Southeastern Section - 68th Annual Meeting - 2019

Paper No. 12-5
Presentation Time: 8:00 AM-12:00 PM


SHAH, Anjana K.1, PRATT, Thomas L.2 and HORTON Jr., J. Wright2, (1)U.S. Geological Survey, Geology, Geophysics, and Geochemistry Science Center, Denver Federal Center, Denver, CO 80225, (2)U.S. Geological Survey, 12201 Sunrise Valley Drive, Reston, VA 20192

Airborne magnetic and radiometric surveys can assist three-dimensional geologic mapping. Combining quantitative analyses of the observed magnetic field with complementary gravity, seismic reflection/refraction, and/or drill hole data allows imaging of rocks and structures up to several km deep. In the Atlantic Coastal Plain region, aeromagnetic anomalies reflect variations in magnetic properties of crystalline rocks beneath weakly magnetized coastal plain sediments, revealing buried intrusions, volcanic rocks, and structures. Radiometric methods indirectly measure relative geochemical variations (K, U, Th) within the upper 1 m of the Earth’s surface through spectral analyses of naturally occurring gamma emissions.

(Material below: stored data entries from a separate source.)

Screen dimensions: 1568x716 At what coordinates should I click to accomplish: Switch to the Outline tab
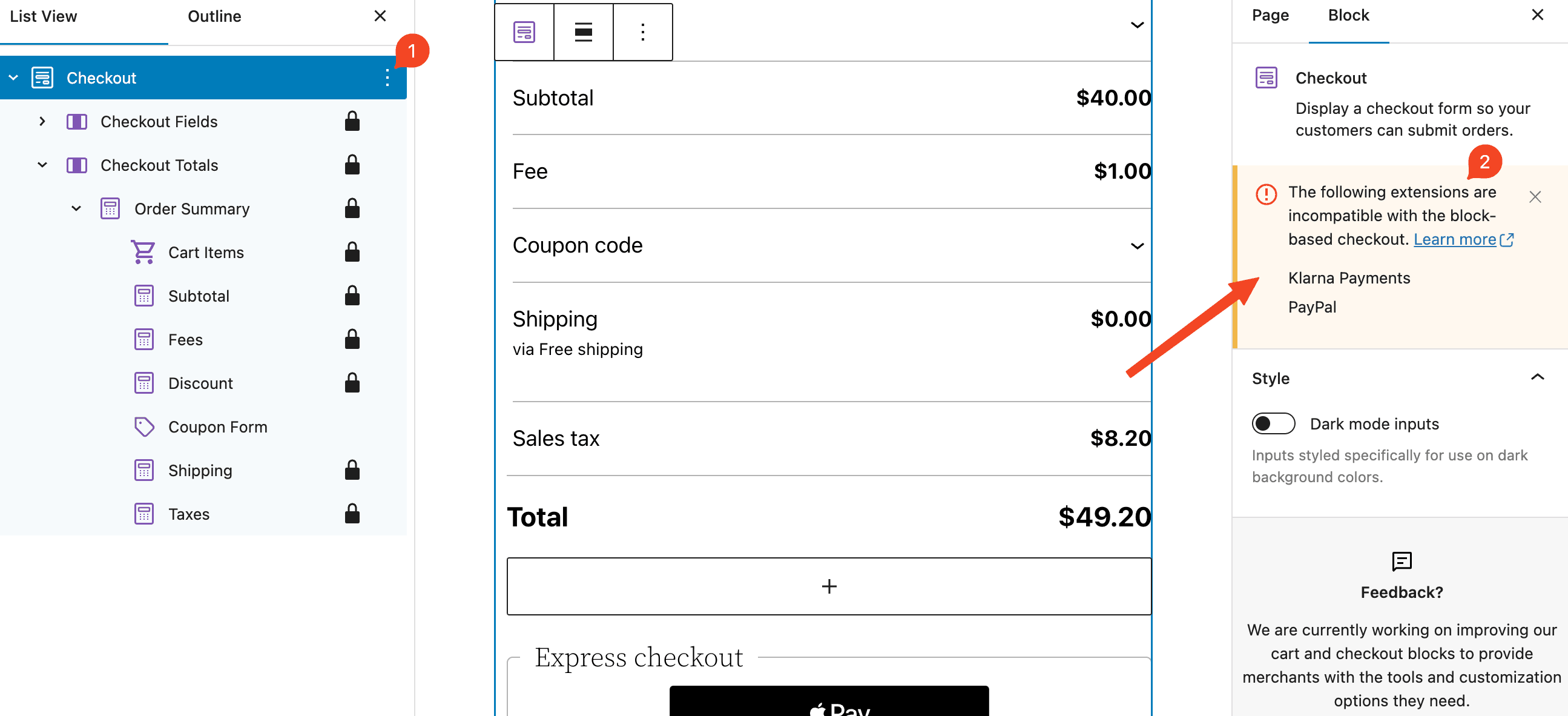214,16
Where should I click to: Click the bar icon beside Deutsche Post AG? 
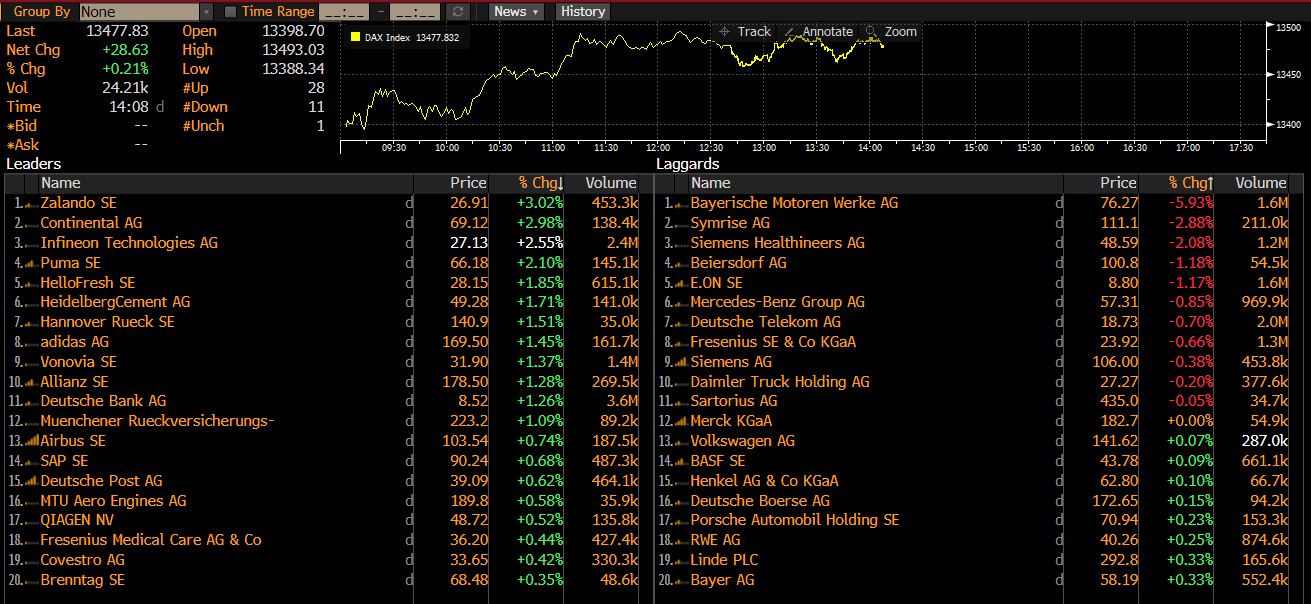click(x=31, y=481)
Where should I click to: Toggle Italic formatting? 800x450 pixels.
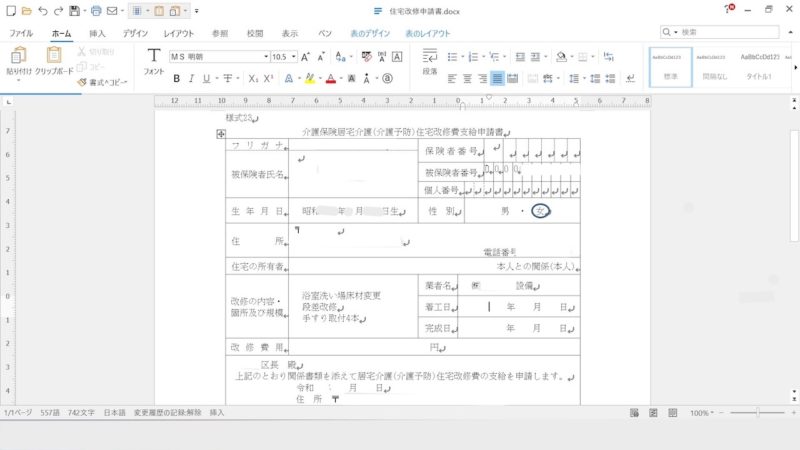191,78
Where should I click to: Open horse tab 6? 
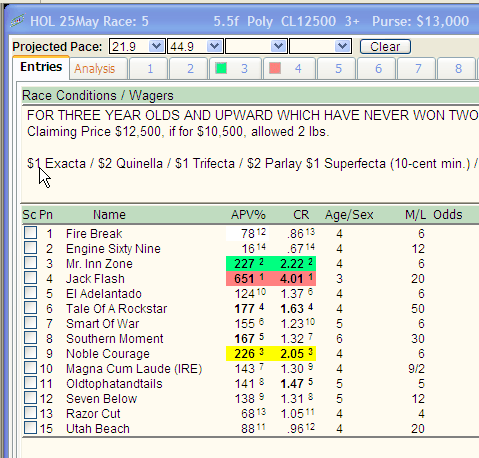tap(378, 69)
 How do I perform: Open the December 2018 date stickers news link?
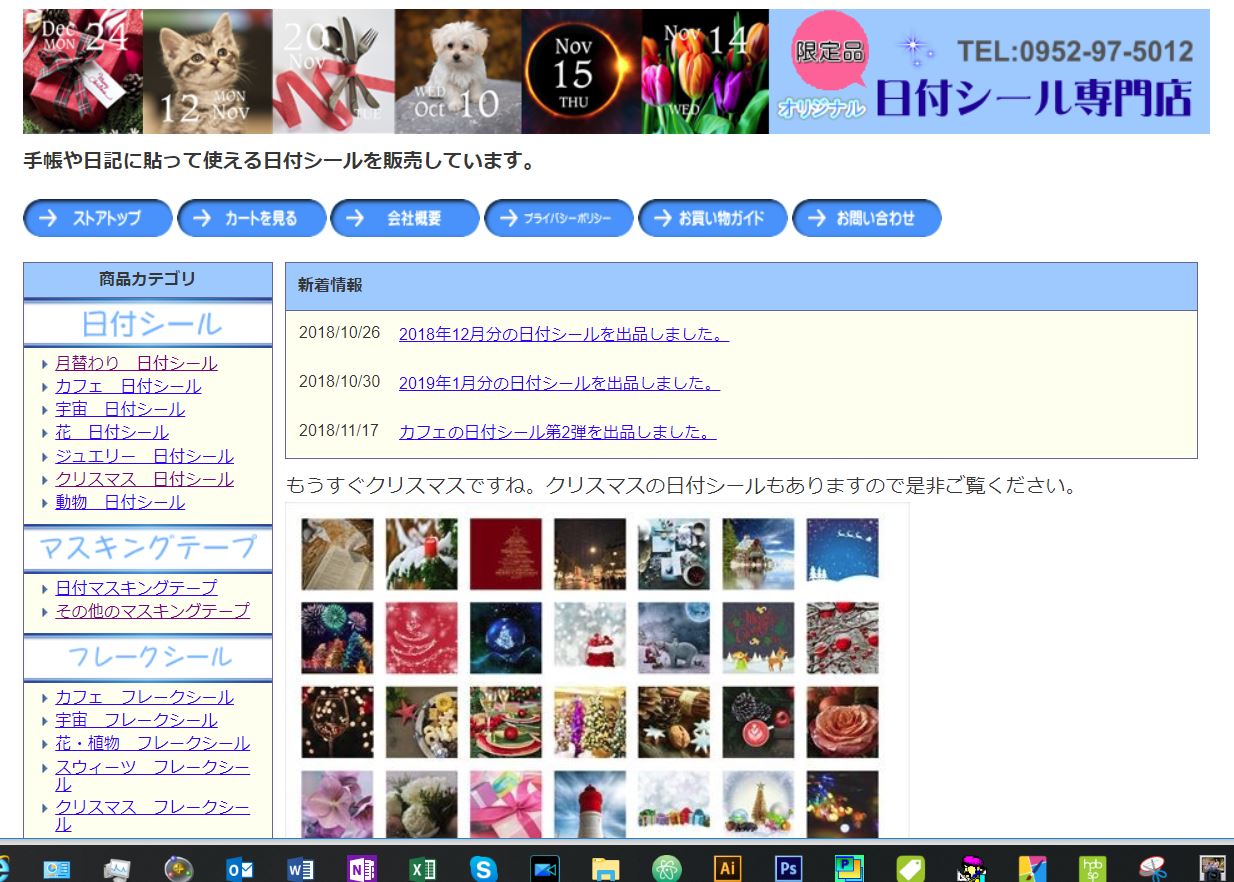[x=564, y=336]
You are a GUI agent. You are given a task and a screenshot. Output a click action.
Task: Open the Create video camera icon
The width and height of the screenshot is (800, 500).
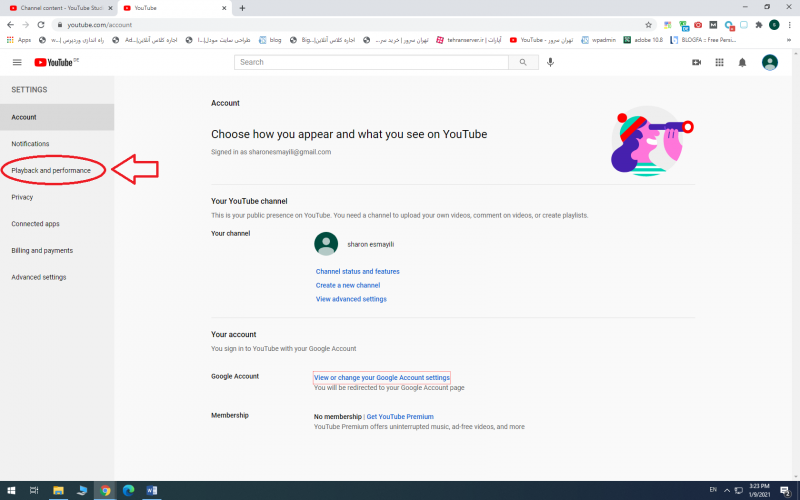[x=696, y=62]
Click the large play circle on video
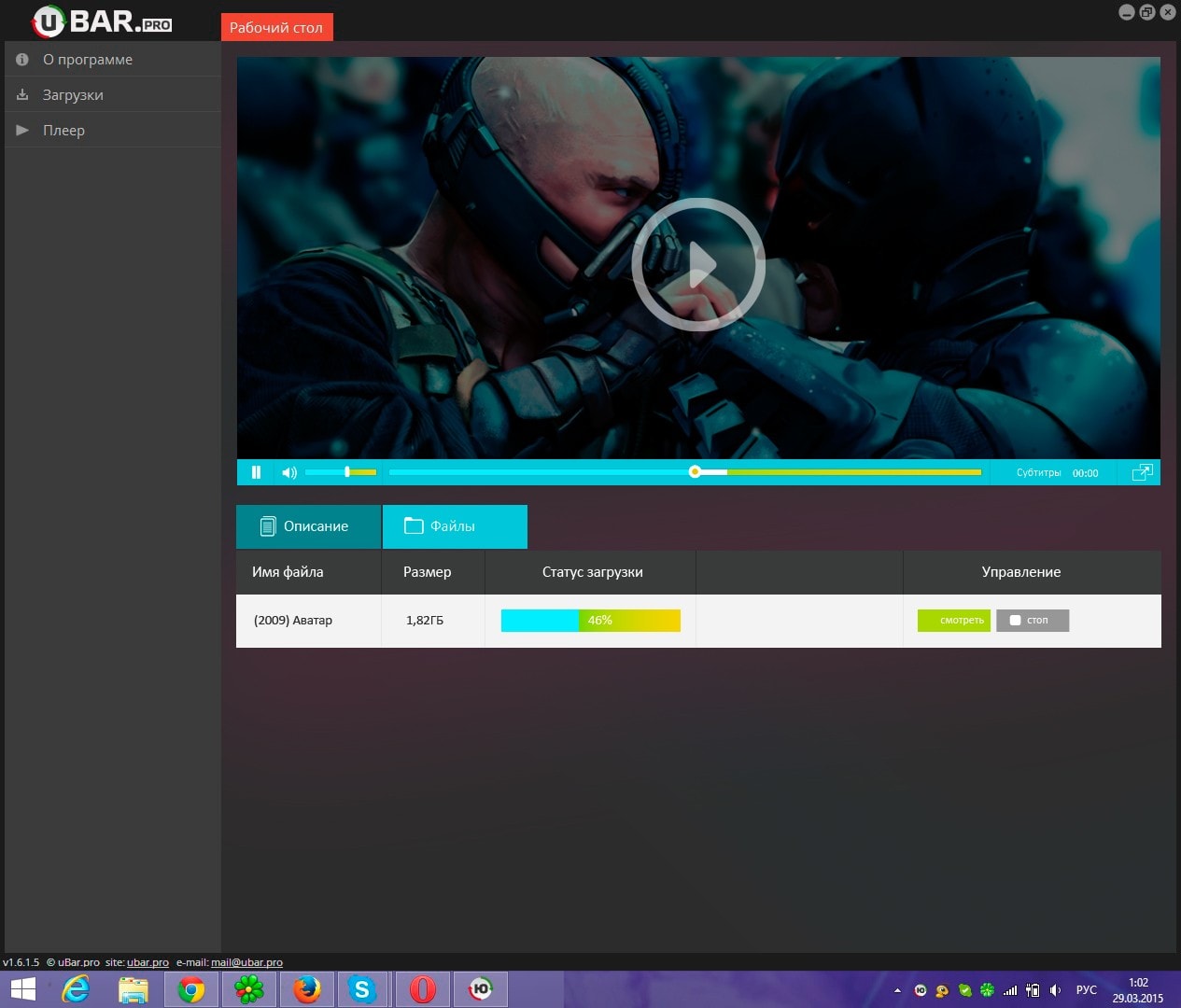The width and height of the screenshot is (1181, 1008). coord(698,265)
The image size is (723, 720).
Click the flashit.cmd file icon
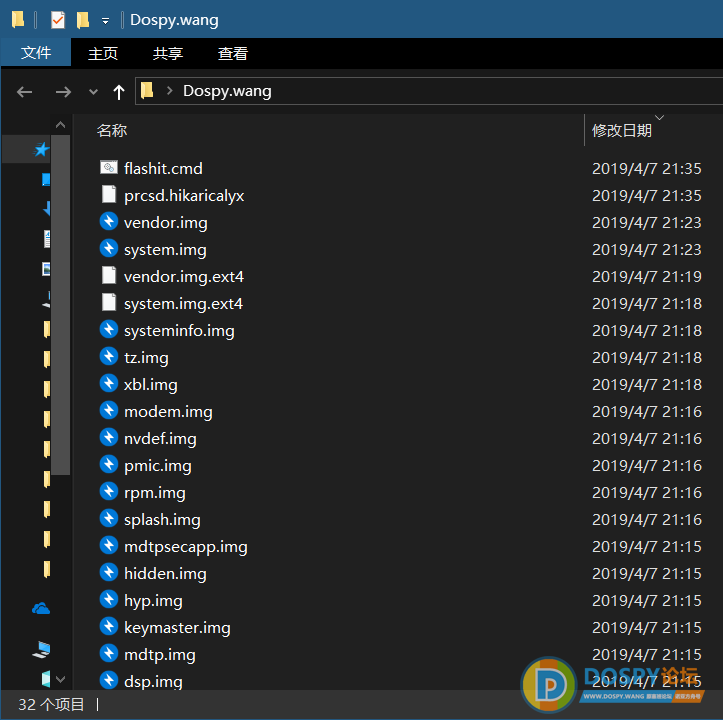pos(109,168)
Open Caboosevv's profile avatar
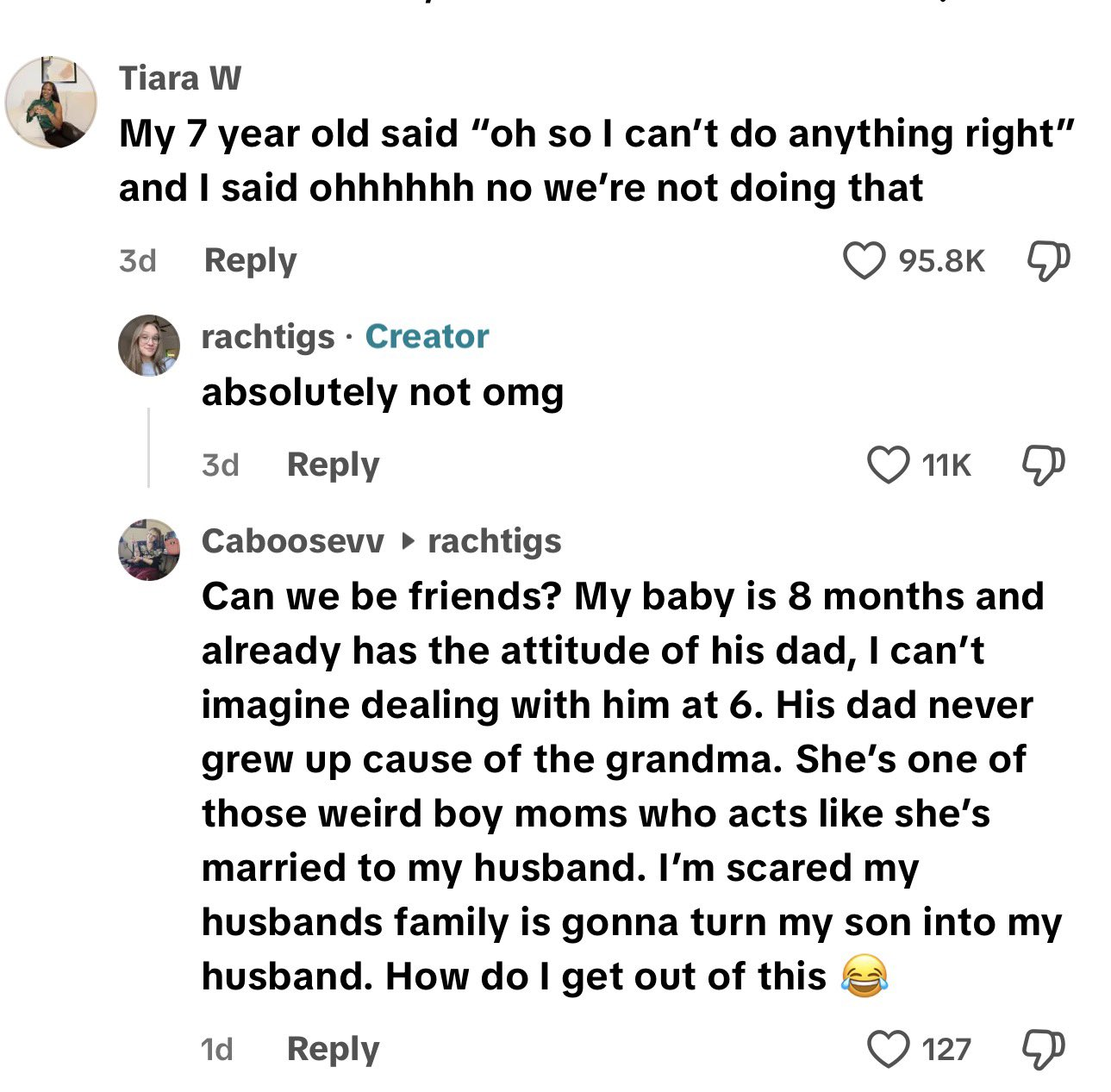Viewport: 1111px width, 1092px height. coord(149,549)
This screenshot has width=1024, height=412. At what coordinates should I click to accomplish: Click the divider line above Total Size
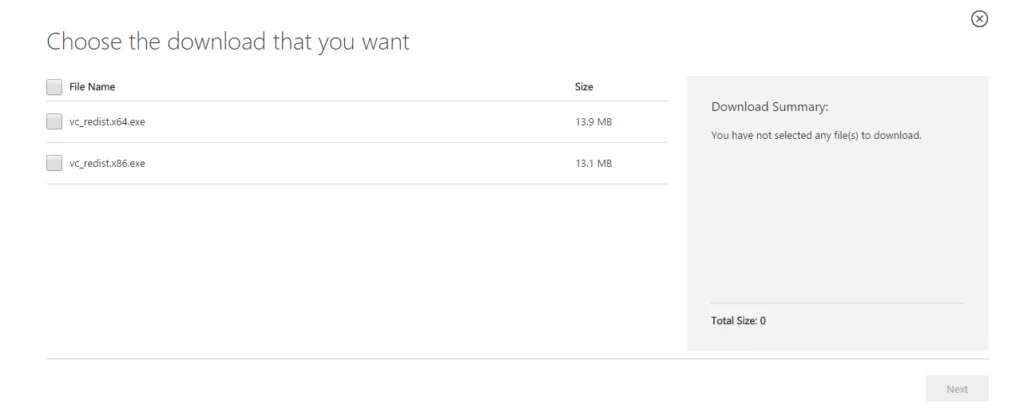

In the Charleston, South Carolina, region, airborne magnetic surveys were flown in the 1970s with 1.6-km flight line spacing. These data have been used to infer the extents of basalt flows, diabase dikes, and other mafic intrusions associated with Mesozoic rifting. Quantitative analyses also provide insights into the shape of the South Georgia rift basin and other large structural features. Gamma total count measurements were also made during these surveys. Using more widely spaced spectral radiometric surveys from the National Uranium Resource Evaluation (NURE) as a reference, the total-count surveys identify areas where shallow Ti- and REE-bearing heavy mineral sands or phosphate deposits may be present.

New high-resolution aeromagnetic and radiometric surveys over the Charleston region are planned for early 2019. These surveys will be flown with 400-m line spacing over a ~12,000 km2, NW-oriented rectangular area covering Francis Marion National Forest to St. Helena Sound and from the southern part of Lake Moultrie to the coast. The area includes several drill holes and seismic reflection lines to aid interpretation. Goals include detailed mapping of potentially seismogenic faults in the Charleston seismic zone (including candidate faults for the 1886 Mw~7 earthquake), structures associated with the South Georgia rift basin and sub-basins, variations in the depth and thickness of Jurassic flood basalts, other Mesozoic igneous features, and near-surface heavy mineral sand or phosphate deposits. Preliminary results from these surveys will be presented.